## Instructions to follow
Would it be possible to quote, exactly and in full, the lines from the one with "805x584 pixels." through the end of the entries below?

## Given records
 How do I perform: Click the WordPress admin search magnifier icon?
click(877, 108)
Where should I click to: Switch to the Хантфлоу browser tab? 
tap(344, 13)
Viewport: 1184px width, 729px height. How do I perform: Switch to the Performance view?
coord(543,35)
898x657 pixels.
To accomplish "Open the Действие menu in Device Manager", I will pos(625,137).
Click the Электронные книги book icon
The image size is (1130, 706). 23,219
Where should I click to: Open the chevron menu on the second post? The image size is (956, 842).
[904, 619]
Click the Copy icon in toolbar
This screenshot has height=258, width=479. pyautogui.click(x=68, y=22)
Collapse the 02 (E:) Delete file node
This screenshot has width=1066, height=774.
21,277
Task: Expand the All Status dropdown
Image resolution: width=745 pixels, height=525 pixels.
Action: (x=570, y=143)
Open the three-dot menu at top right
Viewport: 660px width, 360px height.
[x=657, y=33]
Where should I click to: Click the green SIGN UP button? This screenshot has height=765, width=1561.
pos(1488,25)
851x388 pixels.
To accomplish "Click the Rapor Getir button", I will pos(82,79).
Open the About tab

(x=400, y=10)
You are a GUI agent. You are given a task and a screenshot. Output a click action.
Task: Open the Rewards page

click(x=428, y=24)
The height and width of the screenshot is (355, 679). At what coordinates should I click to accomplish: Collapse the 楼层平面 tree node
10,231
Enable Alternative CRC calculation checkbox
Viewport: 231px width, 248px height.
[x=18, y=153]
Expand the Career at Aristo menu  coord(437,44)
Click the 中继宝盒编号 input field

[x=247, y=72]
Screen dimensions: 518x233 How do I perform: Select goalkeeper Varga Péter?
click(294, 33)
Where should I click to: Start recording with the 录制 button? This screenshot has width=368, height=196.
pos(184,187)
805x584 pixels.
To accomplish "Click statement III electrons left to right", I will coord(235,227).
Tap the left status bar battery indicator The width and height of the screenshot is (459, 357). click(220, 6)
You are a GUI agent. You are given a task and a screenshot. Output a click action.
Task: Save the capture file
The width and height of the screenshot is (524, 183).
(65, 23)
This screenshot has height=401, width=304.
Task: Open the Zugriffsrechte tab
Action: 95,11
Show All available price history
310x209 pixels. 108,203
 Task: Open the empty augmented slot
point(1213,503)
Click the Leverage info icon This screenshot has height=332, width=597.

## Response for this exercise
805x584 pixels.
To accomplish "Click statement III electrons left to right", I will coord(235,227).
Tap the left status bar battery indicator The width and height of the screenshot is (459, 357). click(220, 6)
You are a GUI agent. You are given a task and a screenshot. Output a click action.
Task: Save the capture file
The width and height of the screenshot is (524, 183).
(65, 23)
This screenshot has height=401, width=304.
Task: Open the Zugriffsrechte tab
Action: 95,11
Show All available price history
310x209 pixels. 108,203
 Task: Open the empty augmented slot
point(1213,503)
Click the Leverage info icon This screenshot has height=332, width=597.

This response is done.